Although his established business has already allowed him to achieve comfortable living conditions, he’s constantly looking to innovate, expand, and provide an even more financially stable future for him and his aging father. He astutely recognizes that the demand for internet café services will become obsolete as handheld access to the internet increases and is already looking to invest in other projects to supplement his income and enable a smooth business transition in the future.
Miguel’s positive attitude and professional accomplishments despite the obstacles are impressive in and of themselves, but almost even more admirable is the unparalleled service he provides to his community. As the only communication hub in a digitally disconnected area, Miguel’s cyber café not only helps bridge the socio-economic opportunity gap for his clients, but also fosters community enrichment, support and engagement.  During peak after work/school hours, residents of all ages flock to his locale to complete work, print schoolwork, surf the web, play videogames or just chat and enjoy ice pops. The cyber café even acts as a supervised afterschool center keeping teens, who are required to provide notes of permission from their parents to use the facilities for long periods of time, out of trouble.
Photograph by Zach Land-Miller, KF23

After Miguel told us his story, we were overwhelmed with admiration for how far he had come since his accident and proud that Kiva was playing a part in helping him achieve his evolving ambitions. He gave us a tour of his business and showed us how he protected his computers from the abundance of sand and dust on the hills.  On our way out, he lovingly introduced us to his black cat, who was peering at us from behind a monitor. I mentioned that I personally believe cats are, antithetically, a good luck omen. He responded by saying he did not believe in bad luck. And as we looked back at him in surprise, he winked.

About the author

Christina Magro

As both an American and French citizen growing up in a bi-cultural household in New York, Christina has been intellectually engaged and excited by foreign cultures throughout her life.

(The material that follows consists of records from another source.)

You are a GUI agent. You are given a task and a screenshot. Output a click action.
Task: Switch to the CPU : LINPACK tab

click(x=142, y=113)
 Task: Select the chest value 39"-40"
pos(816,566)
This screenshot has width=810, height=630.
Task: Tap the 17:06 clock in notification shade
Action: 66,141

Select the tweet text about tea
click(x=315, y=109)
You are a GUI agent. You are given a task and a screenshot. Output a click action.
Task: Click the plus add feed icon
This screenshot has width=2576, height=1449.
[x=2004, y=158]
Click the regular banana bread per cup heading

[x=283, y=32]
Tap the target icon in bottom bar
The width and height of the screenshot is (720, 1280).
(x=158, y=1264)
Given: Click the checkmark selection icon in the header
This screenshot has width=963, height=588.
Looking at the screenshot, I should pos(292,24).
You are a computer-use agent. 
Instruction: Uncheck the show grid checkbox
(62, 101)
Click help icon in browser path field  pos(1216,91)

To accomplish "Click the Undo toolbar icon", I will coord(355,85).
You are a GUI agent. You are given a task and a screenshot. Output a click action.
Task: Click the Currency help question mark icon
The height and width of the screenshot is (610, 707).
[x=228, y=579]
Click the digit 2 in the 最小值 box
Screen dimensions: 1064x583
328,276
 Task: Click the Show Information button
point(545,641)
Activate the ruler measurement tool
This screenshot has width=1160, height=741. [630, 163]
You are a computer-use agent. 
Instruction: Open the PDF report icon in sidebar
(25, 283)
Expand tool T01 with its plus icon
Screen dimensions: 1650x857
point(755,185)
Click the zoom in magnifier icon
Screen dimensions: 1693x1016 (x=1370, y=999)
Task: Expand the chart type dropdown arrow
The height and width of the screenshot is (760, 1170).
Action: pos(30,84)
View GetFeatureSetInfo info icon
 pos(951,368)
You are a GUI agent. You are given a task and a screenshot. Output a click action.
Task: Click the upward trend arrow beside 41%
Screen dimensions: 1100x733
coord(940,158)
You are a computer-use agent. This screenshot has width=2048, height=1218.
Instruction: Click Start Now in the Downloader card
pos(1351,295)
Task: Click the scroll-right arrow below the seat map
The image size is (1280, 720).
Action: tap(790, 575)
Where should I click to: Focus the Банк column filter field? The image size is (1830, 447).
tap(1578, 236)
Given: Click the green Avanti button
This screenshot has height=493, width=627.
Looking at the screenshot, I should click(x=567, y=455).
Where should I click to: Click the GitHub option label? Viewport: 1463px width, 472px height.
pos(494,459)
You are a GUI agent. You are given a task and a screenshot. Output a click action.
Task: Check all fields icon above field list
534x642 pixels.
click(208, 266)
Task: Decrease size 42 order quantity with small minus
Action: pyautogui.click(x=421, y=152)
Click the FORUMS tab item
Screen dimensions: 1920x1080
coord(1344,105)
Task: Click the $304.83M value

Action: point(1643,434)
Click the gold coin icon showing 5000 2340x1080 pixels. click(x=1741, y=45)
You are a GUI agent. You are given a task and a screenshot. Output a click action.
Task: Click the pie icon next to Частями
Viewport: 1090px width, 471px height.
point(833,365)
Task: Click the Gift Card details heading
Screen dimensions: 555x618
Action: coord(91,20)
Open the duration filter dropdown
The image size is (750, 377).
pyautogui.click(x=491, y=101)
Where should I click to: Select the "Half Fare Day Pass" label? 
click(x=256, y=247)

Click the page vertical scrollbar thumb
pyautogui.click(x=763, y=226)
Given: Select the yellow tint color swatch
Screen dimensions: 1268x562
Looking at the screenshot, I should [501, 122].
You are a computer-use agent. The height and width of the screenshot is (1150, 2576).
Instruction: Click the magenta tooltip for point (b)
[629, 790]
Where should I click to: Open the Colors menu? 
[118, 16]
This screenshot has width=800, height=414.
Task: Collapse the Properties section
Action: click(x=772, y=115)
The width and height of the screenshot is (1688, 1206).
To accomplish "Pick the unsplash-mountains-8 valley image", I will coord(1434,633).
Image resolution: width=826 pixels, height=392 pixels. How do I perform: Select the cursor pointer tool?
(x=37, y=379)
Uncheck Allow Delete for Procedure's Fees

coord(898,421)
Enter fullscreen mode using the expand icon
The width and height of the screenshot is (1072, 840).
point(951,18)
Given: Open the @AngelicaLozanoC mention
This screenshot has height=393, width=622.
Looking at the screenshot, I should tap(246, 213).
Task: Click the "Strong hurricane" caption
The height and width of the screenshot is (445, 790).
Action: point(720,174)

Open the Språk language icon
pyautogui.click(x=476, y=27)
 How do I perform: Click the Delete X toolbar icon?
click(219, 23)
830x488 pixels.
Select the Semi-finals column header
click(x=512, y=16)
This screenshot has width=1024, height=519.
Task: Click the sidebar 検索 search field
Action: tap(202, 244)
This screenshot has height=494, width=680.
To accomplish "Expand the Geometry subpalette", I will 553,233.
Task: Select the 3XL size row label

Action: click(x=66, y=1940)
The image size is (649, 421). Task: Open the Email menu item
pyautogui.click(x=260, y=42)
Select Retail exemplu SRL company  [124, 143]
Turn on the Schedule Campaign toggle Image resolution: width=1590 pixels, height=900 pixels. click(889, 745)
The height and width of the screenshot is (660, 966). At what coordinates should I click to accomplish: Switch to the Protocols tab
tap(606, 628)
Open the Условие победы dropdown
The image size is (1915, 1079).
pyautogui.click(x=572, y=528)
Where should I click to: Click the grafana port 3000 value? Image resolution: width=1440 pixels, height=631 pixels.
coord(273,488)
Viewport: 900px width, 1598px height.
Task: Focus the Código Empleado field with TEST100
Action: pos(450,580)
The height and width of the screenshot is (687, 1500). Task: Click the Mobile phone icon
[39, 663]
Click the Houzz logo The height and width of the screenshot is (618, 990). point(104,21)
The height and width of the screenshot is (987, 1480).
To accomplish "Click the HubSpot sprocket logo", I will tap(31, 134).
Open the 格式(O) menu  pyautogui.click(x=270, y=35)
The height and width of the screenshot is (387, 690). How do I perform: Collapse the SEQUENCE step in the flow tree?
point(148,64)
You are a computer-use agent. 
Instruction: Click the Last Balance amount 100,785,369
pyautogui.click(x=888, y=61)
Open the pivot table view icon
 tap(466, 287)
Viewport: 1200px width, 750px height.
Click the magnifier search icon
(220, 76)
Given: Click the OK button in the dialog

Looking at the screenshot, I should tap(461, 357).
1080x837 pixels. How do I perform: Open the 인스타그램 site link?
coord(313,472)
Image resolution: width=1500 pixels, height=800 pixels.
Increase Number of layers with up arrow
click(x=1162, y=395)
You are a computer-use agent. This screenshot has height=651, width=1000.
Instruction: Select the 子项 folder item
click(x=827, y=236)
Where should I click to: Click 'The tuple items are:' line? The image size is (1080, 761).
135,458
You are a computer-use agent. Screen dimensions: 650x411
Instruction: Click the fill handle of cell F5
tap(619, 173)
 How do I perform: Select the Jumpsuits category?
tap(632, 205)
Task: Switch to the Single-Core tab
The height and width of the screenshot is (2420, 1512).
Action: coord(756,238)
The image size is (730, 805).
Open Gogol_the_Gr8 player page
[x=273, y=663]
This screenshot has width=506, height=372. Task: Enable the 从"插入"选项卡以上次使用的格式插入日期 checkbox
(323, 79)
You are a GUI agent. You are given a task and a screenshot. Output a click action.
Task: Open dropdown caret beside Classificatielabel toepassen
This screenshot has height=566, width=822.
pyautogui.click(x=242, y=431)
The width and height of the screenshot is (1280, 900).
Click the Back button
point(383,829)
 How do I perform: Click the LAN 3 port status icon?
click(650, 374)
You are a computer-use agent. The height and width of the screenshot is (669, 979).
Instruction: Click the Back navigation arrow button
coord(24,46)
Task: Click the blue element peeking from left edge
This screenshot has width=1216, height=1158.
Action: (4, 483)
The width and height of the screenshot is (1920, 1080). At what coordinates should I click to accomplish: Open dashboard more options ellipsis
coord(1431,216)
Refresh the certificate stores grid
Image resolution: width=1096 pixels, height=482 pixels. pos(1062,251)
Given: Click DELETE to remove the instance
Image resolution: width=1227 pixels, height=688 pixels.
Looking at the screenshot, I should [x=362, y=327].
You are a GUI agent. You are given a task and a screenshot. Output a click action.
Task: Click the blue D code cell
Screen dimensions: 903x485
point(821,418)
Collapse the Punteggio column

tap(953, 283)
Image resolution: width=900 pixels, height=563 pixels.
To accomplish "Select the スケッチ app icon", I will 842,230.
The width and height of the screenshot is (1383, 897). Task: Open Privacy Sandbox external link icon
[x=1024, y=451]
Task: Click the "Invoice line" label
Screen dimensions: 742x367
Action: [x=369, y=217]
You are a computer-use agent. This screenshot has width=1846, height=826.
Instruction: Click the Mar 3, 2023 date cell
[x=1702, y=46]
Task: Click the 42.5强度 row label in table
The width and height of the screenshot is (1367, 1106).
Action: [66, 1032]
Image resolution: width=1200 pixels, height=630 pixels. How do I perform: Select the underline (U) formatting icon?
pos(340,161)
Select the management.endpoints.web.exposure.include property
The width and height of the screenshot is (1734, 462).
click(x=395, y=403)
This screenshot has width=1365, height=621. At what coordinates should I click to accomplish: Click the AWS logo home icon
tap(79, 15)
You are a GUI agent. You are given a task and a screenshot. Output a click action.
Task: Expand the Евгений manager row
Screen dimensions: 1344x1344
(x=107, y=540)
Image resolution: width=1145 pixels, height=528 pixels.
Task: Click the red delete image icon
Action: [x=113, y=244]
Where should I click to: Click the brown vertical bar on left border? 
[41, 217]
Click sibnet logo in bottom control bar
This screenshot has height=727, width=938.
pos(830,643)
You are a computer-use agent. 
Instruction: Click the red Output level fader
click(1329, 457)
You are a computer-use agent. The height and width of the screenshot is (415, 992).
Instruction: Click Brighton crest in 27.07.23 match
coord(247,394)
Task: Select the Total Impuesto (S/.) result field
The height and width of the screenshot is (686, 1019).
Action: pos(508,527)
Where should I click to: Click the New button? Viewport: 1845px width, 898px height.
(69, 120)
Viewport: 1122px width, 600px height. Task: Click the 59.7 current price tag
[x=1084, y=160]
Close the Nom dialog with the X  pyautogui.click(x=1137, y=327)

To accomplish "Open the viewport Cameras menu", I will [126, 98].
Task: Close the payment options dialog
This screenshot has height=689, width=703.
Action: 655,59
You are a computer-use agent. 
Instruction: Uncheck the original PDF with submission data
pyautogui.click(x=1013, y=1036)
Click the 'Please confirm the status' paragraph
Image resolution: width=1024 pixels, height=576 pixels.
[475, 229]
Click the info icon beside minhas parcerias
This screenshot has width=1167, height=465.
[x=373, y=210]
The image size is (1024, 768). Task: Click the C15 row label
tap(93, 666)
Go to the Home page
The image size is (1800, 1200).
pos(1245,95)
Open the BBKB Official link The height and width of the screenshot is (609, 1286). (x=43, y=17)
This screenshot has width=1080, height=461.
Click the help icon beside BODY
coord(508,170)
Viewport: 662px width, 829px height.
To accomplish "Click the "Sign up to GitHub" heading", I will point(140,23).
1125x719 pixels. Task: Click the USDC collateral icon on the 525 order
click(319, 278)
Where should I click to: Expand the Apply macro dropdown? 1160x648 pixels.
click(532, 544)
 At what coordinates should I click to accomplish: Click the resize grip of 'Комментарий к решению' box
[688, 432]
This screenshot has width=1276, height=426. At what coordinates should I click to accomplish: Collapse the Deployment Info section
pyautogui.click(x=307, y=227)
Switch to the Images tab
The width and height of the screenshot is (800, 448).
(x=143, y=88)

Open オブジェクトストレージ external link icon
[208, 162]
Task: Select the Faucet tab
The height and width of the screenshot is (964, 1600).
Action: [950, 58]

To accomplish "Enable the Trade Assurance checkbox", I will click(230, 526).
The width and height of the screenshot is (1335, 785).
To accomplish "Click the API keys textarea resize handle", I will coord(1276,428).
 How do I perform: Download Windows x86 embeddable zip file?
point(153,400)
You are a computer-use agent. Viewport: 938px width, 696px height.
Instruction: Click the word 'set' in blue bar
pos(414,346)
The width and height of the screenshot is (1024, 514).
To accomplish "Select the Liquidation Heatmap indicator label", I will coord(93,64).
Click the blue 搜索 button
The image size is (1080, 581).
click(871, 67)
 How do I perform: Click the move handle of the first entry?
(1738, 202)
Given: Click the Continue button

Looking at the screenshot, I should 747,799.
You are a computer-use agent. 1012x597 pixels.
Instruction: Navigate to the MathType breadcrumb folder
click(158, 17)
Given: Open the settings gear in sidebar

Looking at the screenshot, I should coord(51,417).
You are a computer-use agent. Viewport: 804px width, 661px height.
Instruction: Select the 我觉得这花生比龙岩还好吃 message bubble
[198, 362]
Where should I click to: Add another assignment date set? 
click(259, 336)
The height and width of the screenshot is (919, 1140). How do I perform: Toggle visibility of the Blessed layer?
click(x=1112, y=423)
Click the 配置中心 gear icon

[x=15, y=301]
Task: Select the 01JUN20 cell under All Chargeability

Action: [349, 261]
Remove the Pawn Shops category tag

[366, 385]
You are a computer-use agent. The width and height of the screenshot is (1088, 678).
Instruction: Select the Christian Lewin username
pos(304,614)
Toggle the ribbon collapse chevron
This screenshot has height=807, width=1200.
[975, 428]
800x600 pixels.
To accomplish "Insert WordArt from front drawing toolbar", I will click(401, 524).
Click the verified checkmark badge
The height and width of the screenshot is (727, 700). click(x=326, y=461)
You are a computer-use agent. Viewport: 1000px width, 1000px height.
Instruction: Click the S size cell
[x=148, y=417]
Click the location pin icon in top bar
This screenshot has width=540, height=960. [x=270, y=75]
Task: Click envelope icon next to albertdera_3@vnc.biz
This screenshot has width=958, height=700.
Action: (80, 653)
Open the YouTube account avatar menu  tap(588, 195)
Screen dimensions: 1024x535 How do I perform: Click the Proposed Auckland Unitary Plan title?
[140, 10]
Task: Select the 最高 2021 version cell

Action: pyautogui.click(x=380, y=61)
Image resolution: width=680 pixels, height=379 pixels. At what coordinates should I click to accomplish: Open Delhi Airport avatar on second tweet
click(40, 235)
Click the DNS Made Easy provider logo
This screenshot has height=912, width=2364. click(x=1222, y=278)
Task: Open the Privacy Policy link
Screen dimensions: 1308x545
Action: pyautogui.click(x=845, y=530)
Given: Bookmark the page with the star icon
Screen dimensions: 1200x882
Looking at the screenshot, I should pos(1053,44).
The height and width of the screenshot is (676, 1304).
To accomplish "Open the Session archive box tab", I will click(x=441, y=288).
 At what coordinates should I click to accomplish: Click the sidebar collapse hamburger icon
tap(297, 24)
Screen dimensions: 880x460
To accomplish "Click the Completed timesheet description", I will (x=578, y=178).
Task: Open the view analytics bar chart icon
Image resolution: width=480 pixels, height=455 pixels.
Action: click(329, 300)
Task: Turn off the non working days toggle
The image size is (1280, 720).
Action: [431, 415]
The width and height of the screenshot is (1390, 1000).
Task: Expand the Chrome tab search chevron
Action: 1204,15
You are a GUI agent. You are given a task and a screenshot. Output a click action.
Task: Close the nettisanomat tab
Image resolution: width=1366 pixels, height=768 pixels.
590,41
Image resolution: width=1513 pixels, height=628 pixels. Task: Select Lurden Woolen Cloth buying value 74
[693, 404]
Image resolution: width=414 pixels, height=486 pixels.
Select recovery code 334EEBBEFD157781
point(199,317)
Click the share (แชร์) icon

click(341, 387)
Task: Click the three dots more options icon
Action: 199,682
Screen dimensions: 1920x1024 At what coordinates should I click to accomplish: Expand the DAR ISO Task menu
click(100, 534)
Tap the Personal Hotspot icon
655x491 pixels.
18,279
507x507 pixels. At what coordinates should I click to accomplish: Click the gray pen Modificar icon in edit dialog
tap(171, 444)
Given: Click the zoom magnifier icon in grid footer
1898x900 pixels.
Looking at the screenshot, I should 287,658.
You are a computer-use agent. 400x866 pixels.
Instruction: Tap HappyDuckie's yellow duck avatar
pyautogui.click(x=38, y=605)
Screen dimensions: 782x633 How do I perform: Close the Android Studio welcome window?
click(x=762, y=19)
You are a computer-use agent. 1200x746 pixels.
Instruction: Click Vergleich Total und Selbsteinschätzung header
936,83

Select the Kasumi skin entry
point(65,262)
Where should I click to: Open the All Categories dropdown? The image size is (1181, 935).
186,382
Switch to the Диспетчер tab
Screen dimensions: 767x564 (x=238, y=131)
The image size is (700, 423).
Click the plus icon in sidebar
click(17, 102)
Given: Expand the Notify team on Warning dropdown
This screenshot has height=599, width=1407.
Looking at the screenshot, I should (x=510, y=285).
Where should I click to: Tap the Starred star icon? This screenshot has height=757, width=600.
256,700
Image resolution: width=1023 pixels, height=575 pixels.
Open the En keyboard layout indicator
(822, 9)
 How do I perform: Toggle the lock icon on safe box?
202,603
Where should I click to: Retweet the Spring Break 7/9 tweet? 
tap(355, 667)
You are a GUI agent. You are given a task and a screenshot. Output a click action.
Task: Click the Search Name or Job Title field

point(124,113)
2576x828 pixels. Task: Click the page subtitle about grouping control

She studied abroad in Beijing and London, worked as a tourist agent in Paris, and has travelled extensively to both developed and developing countries including India and Vietnam. After graduating from Hamilton College with a B.A. in Chinese and Art History, she worked for an entrepreneurial advertising company where she gained a holistic understanding of the business by adapting to various roles, most recently as their Director of Marketing. Her post college exposure to business and her passion for international development led to a growing interest in development economics and is inspiring a career transition. She believes microfinance, in particular, is a sustainable and scalable tool to empower individuals and help alleviate poverty. She is honored to support Kiva’s enduring commitment to financial inclusion in Nicaragua by connecting lenders directly with borrowers in underserved communities.